Justice Knowers cherche un examen approfondi du projet de loi du Bureau de l'État

De l'avis de la Commission de Venise, les connaisseurs du système judiciaire exigent que le projet de loi du Bureau d'État sur la vérification et la confiscation des biens injustifiés soit retiré à l'Assemblée du Kosovo pour être ensuite examiné en profondeur. Président du Mouvement Fol, Meddition Demolli a exigé que ce projet de loi soit renvoyé [...]
Président du Mouvement Fol, Meddition Demolli a exigé que ce projet de loi soit converti à zéro ou tenu compte de tous les commentaires recommandés par Venise.
“devra être converti en point zéro ou devra tenir compte de toutes les remarques de la Commission de Venise concernant cette loi. La société civile a également fait des remarques au ministre dans ce projet de loi qui a été envoyé pour espérer que le ministère recevra tous les commentaires et l'adresse parce que c'est vraiment l'un des nombreux commentaires et adresses qui doivent être pris en compte si nous voulons avoir une loi qui ne violera pas réellement les droits de la personne et ne sera pas de l'influence d'un seul parti politique mettant en œuvre cette constitution, a déclaré Demoll.
Demolli exhorte le parti au pouvoir à constituer un groupe de travail pour le Bureau de l'État, y compris les partis d'opposition.
“Cela devrait revenir, je crois, est aussi important que Vettingu et le parti au pouvoir doit faire plus pour parvenir à un consensus politique même avec les partis d'opposition pour former un groupe de travail plus large et tenir compte des commentaires de tous”, a-t-il souligné.
Et, Jeton Hasani de l'Institut pour la Justice du Kosovo (IKD) a déclaré que les remarques de la Commission de Venise au projet de loi pour le Bureau d'État sont sérieuses et très importantes.
Il a exigé que ce projet de loi soit retiré du Parlement et soumis à une révision approfondie.
Le “Les commentaires de la Commission de Venise au projet de loi du Bureau sont des commentaires extrêmement sérieux et sérieux sur presque tous les aspects importants de ce projet de loi. Il est important que la Commission de Venise ait en principe approuvé la notion de mécanisme civil de saisie injustifiée de biens, mais les détails dans la loi de la façon dont ce système est proposé pour fonctionner sont très problématiques selon la Commission en termes de droits de l'homme et de primauté du droit, où selon la Commission viole à la fois la Constitution du pays et les meilleures normes internationales, en ce sens une révision profonde est nécessaire, et le premier retrait du projet de loi de la part du gouvernement parce que le projet de loi n'est que dans le pays, ainsi que pour faire une révision profonde de ce projet de loi est incompatible avec la constitution et le jugement de Venise, de sorte qu'il doit être fortement dépendant des problèmes et fondamentaux du gouvernement lui-même, le Bureau de l'indépendance, alors, Hasani.

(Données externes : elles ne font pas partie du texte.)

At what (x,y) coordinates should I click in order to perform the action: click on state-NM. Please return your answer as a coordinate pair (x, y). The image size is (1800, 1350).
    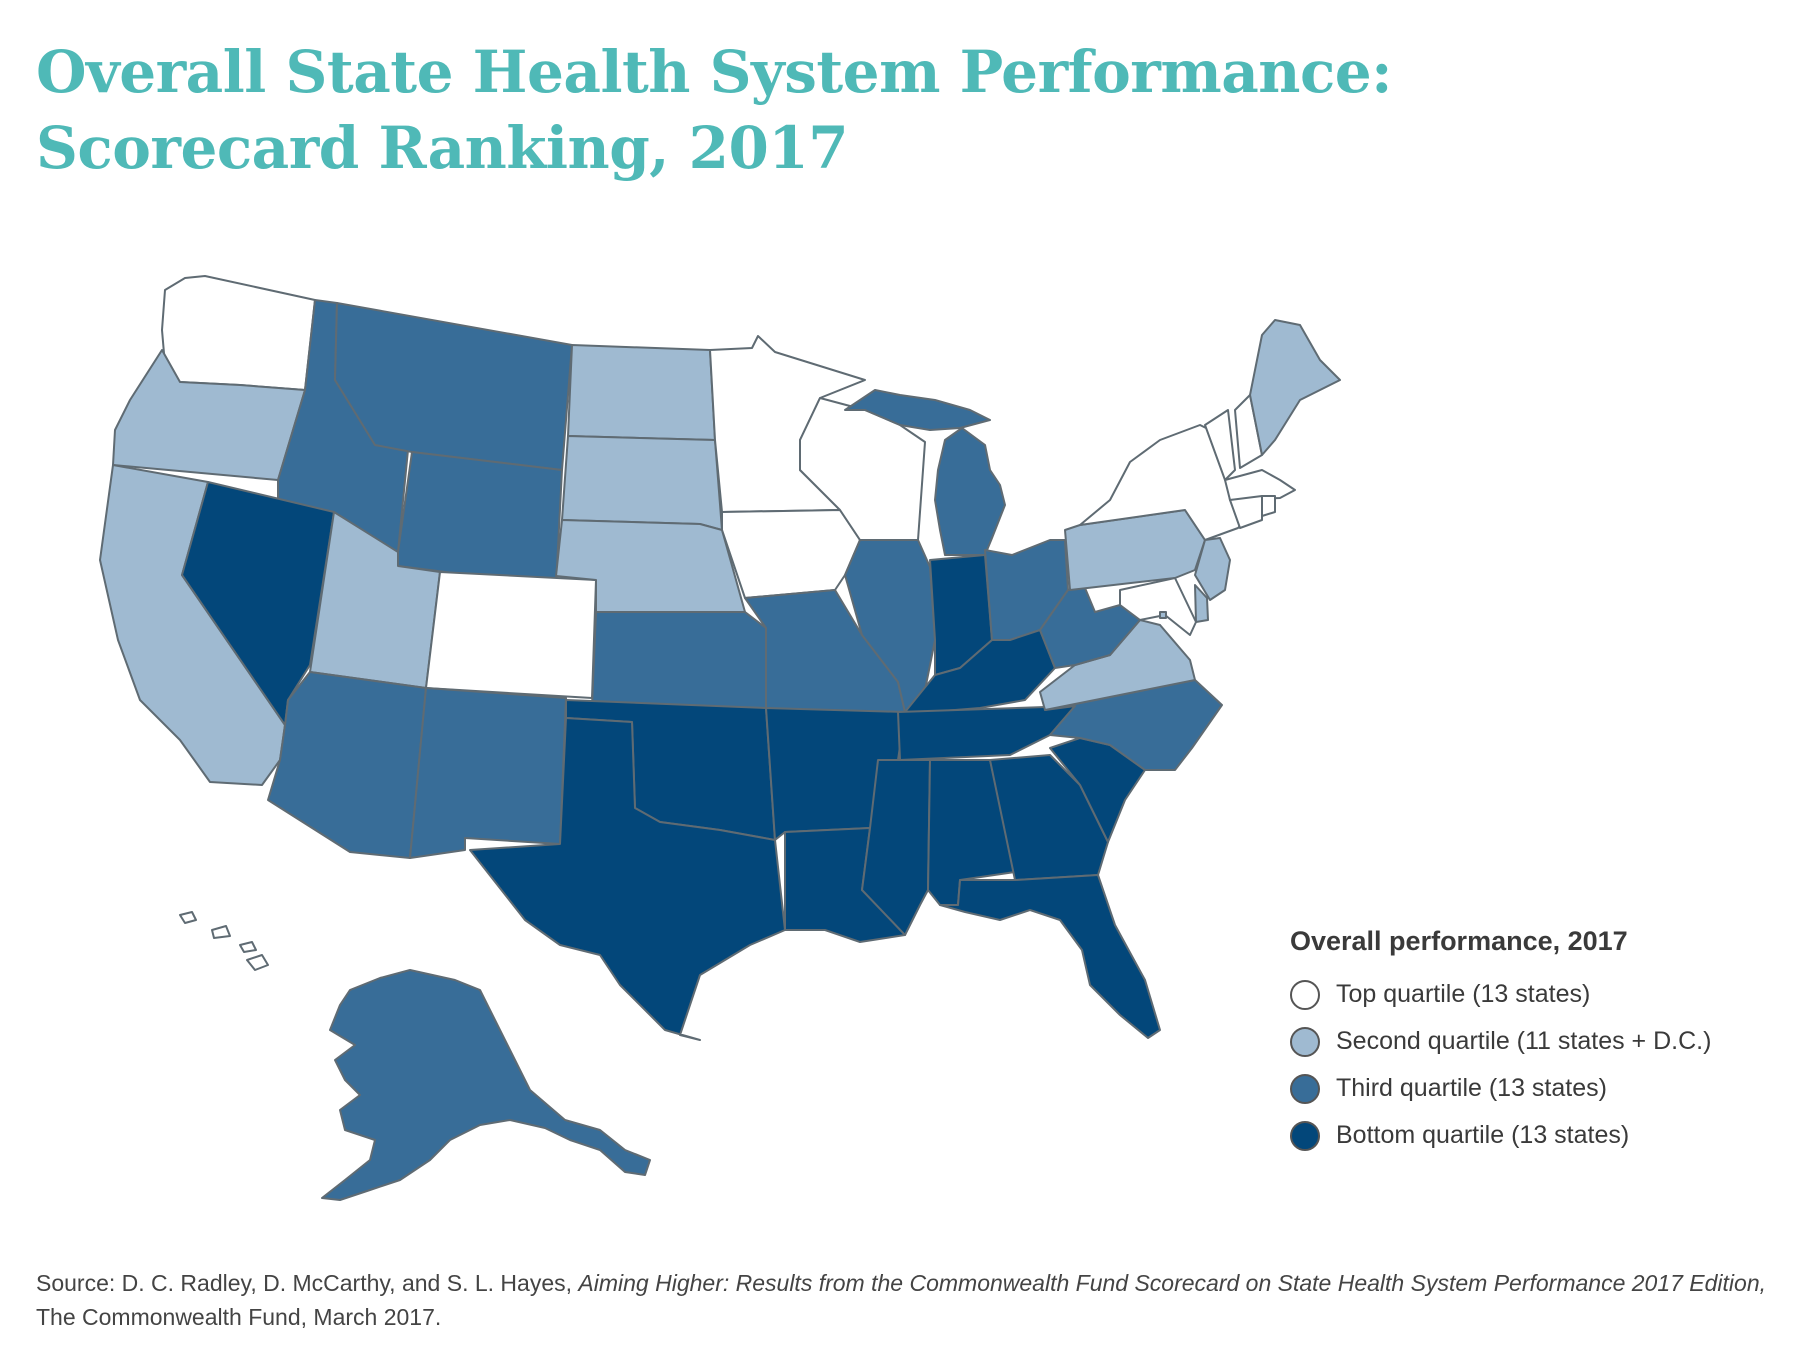
    Looking at the image, I should click on (488, 773).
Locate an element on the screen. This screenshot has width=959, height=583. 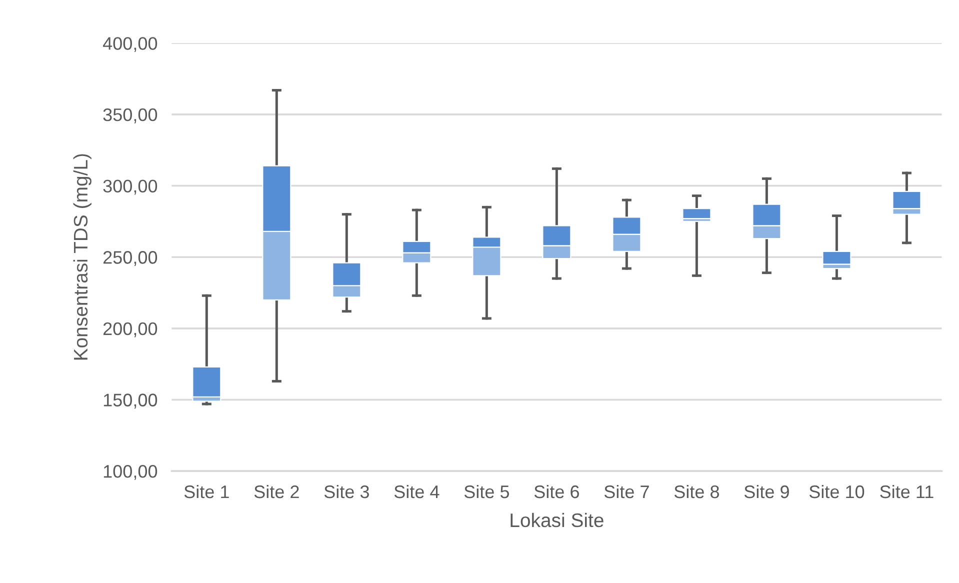
x-tick-label: Site 2 is located at coordinates (276, 491).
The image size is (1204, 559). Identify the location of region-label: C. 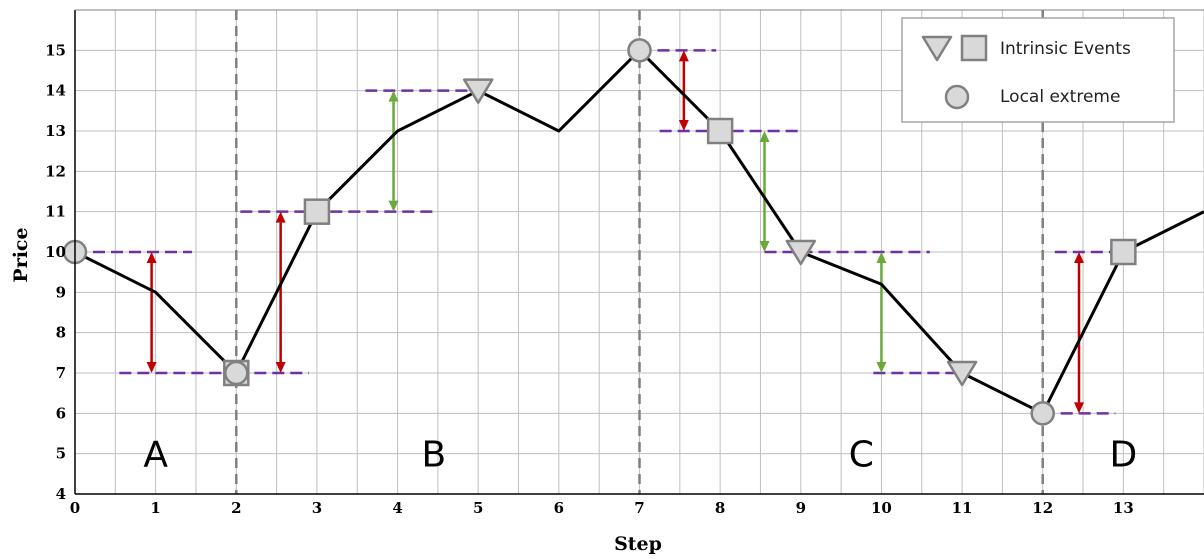
(862, 456).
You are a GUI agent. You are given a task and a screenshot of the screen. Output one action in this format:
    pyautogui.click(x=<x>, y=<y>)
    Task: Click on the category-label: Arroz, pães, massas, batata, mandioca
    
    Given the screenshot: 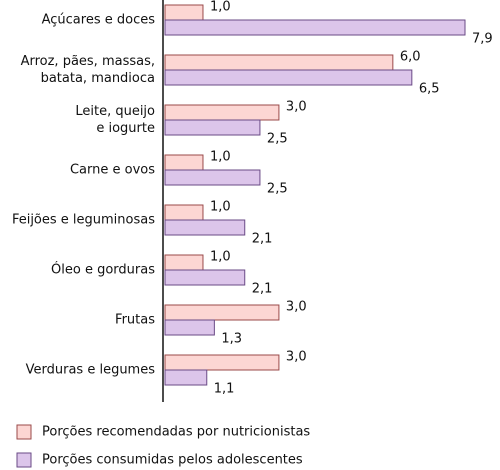 What is the action you would take?
    pyautogui.click(x=88, y=70)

Bien que la Commission de Venise ait jugé légitime d'établir le mécanisme civil de confiscation de biens injustifiés au Kosovo, la Commission estime que ce projet de loi ne respecte pas les normes minimales en matière de droits de l'homme et d'état de droit.
Selon Venise, il est essentiel que, quel que soit le but légitime de cette initiative, celle-ci soit conforme à la Constitution et aux normes européennes du pays, en particulier dans le domaine des droits de l'homme et de l'État de droit.
La Commission s'interroge également sur la nécessité même de créer une institution spéciale telle que le Bureau. Bien qu'elle ne soit pas en mesure de déterminer s'il faut créer ou non, la Commission se demande si la création du Bureau rendrait la lutte contre la corruption plus efficace ou compliquerait simplement le système actuel. Toutefois, de nombreuses observations ont également porté sur la norme de contrôle de la procédure de saisie.
La Commission de Venise a également publié cette semaine des avis sur le processus de veto au système judiciaire au Kosovo.
Le Président de l'Assemblée du Kosovo, Glauk Konjufca, avait soumis le projet à la Commission de Venise pour la création du Bureau d'État chargé de la vérification et de la confiscation des biens non justifiés parrainés par le Ministère de la justice.
Toutefois, en tant que projet de loi au gouvernement, il a été adopté le 29 décembre 2021.